> [INPUT DATA]:
* * * * * * *

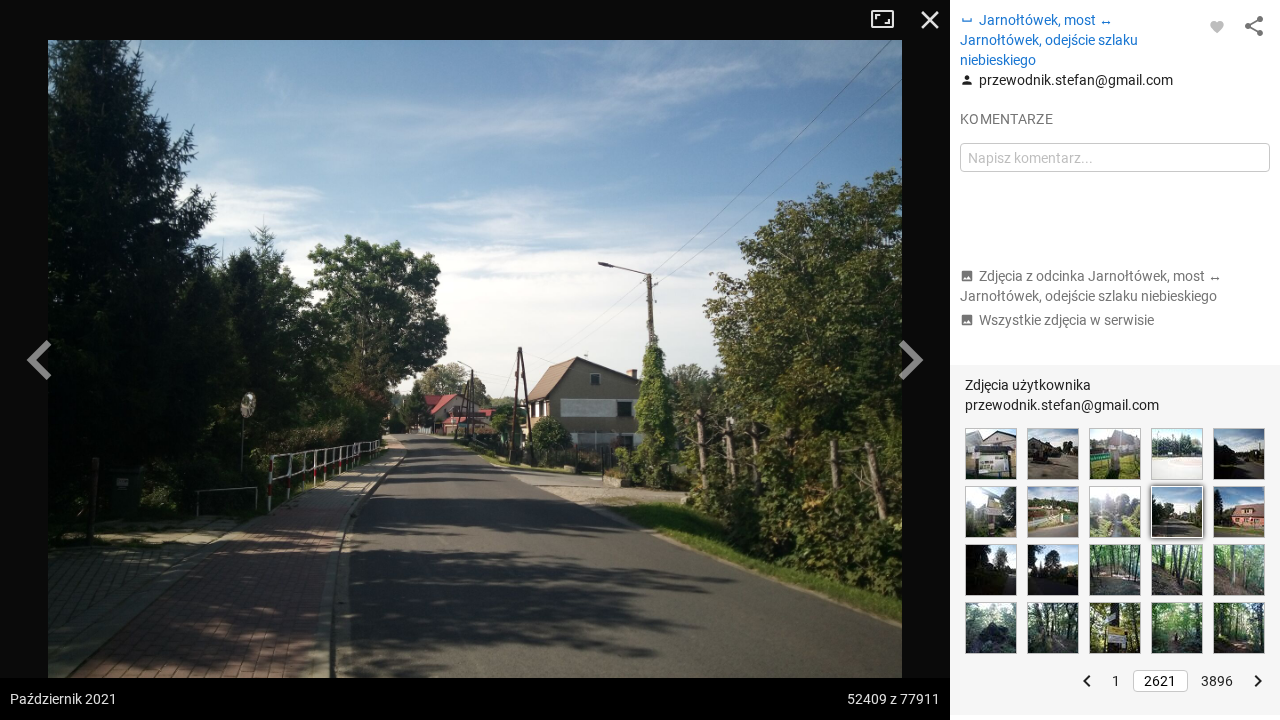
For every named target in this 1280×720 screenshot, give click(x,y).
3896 (1217, 681)
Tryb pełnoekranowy (890, 20)
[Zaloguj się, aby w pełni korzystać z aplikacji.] (1217, 26)
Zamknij (930, 20)
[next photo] (910, 360)
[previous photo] (40, 360)
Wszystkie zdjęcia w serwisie (1066, 320)
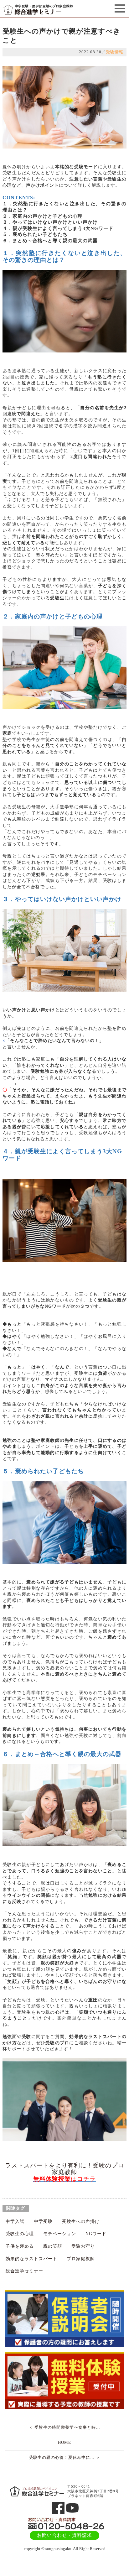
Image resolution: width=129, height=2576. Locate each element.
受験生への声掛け (81, 2221)
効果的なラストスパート (31, 2258)
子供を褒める (20, 2246)
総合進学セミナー (24, 2271)
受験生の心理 (20, 2233)
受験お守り (83, 2246)
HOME (64, 2442)
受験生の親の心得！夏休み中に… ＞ (64, 2457)
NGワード (95, 2233)
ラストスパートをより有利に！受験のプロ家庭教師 (64, 2169)
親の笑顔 (52, 2246)
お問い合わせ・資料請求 (64, 2535)
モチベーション (59, 2233)
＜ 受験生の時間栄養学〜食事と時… (64, 2427)
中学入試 (15, 2221)
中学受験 (43, 2221)
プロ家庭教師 (81, 2258)
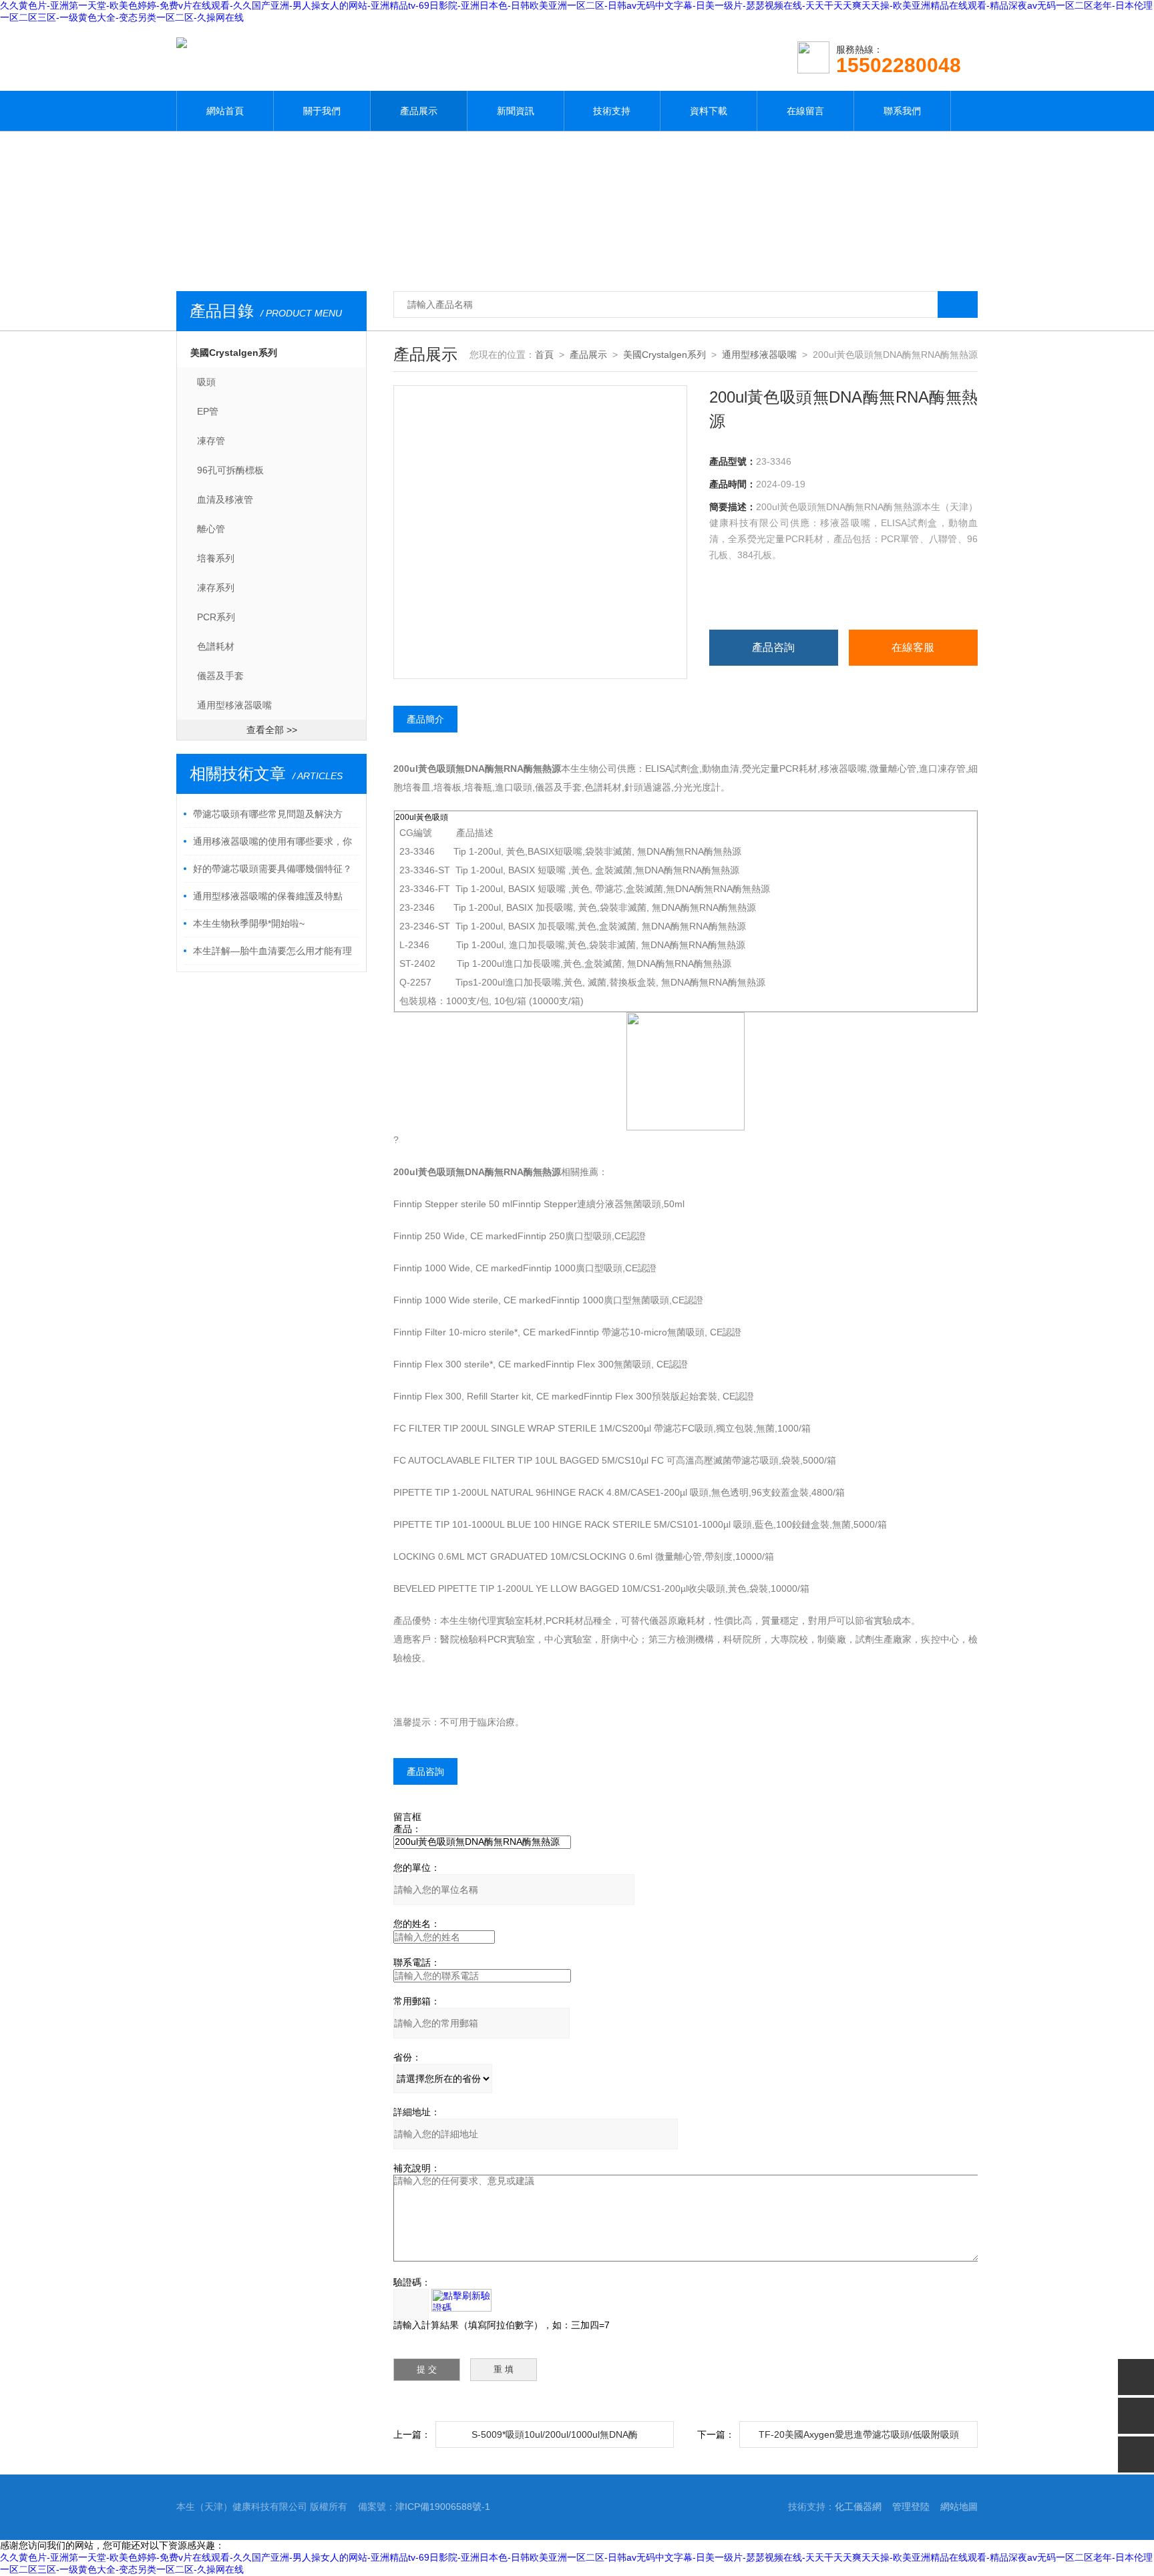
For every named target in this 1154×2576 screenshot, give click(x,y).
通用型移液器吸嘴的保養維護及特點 (268, 896)
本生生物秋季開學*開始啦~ (249, 923)
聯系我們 (902, 110)
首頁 (544, 354)
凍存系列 (215, 587)
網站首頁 (225, 110)
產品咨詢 (773, 647)
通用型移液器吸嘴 (234, 705)
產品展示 (418, 110)
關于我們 (322, 110)
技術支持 (611, 110)
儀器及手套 (220, 675)
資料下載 (708, 110)
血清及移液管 (225, 499)
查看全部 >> (271, 729)
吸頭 (206, 382)
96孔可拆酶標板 (230, 470)
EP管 (207, 411)
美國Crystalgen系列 (233, 352)
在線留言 (805, 110)
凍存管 (211, 440)
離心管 (211, 528)
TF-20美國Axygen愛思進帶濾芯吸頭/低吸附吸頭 (859, 2434)
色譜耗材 (215, 646)
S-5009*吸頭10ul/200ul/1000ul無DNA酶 (554, 2434)
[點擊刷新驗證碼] (461, 2300)
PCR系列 (216, 617)
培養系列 (215, 558)
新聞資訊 (515, 110)
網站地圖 (959, 2506)
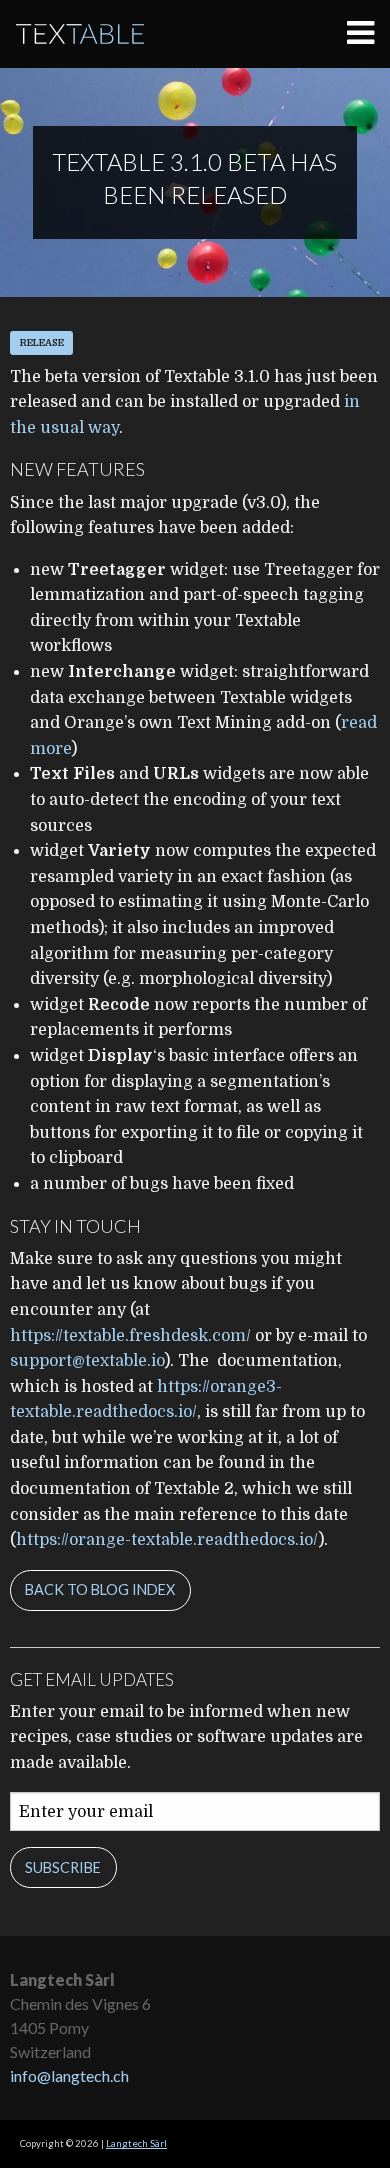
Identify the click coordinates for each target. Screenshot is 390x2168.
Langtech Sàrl (136, 2143)
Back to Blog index (100, 1589)
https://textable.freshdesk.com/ (130, 1336)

* * * * * * *

> [WHAT THE TASK ASKS]: Every line above needs to be written out again as it stands. Pictures do not belong in the copy.

> [REPLY]:
For every named target in this 1280×720 screenshot, give click(x,y).
3896 (1217, 681)
Tryb pełnoekranowy (890, 20)
[Zaloguj się, aby w pełni korzystać z aplikacji.] (1217, 26)
Zamknij (930, 20)
[next photo] (910, 360)
[previous photo] (40, 360)
Wszystkie zdjęcia w serwisie (1066, 320)
Image resolution: width=129, height=2576. Locate each element.
受験生への声掛け (81, 2221)
効果的なラストスパート (31, 2258)
子供を褒める (20, 2246)
総合進学セミナー (24, 2271)
受験生の心理 (20, 2233)
受験お守り (83, 2246)
HOME (64, 2442)
受験生の親の心得！夏休み中に… ＞ (64, 2457)
NGワード (95, 2233)
ラストスパートをより有利に！受験のプロ家庭教師 (64, 2169)
親の笑顔 (52, 2246)
お問い合わせ・資料請求 (64, 2535)
モチベーション (59, 2233)
＜ 受験生の時間栄養学〜食事と時… (64, 2427)
中学入試 (15, 2221)
中学受験 (43, 2221)
プロ家庭教師 (81, 2258)
For every named target in this 1154×2576 screenshot, give click(x,y).
通用型移液器吸嘴的保養維護及特點 (268, 896)
本生生物秋季開學*開始啦~ (249, 923)
聯系我們 (902, 110)
首頁 (544, 354)
凍存系列 (215, 587)
網站首頁 (225, 110)
產品咨詢 (773, 647)
通用型移液器吸嘴 (234, 705)
產品展示 (418, 110)
關于我們 (322, 110)
技術支持 (611, 110)
儀器及手套 (220, 675)
資料下載 (708, 110)
血清及移液管 (225, 499)
查看全部 >> (271, 729)
吸頭 (206, 382)
96孔可拆酶標板 (230, 470)
EP管 (207, 411)
美國Crystalgen系列 (233, 352)
在線留言 (805, 110)
凍存管 (211, 440)
離心管 (211, 528)
TF-20美國Axygen愛思進帶濾芯吸頭/低吸附吸頭 (859, 2434)
色譜耗材 (215, 646)
S-5009*吸頭10ul/200ul/1000ul無DNA酶 (554, 2434)
[點擊刷新驗證碼] (461, 2300)
PCR系列 (216, 617)
培養系列 (215, 558)
新聞資訊 (515, 110)
網站地圖 (959, 2506)
Identify the click coordinates for each target. Screenshot is 390x2168.
Langtech Sàrl (136, 2143)
Back to Blog index (100, 1589)
https://textable.freshdesk.com/ (130, 1336)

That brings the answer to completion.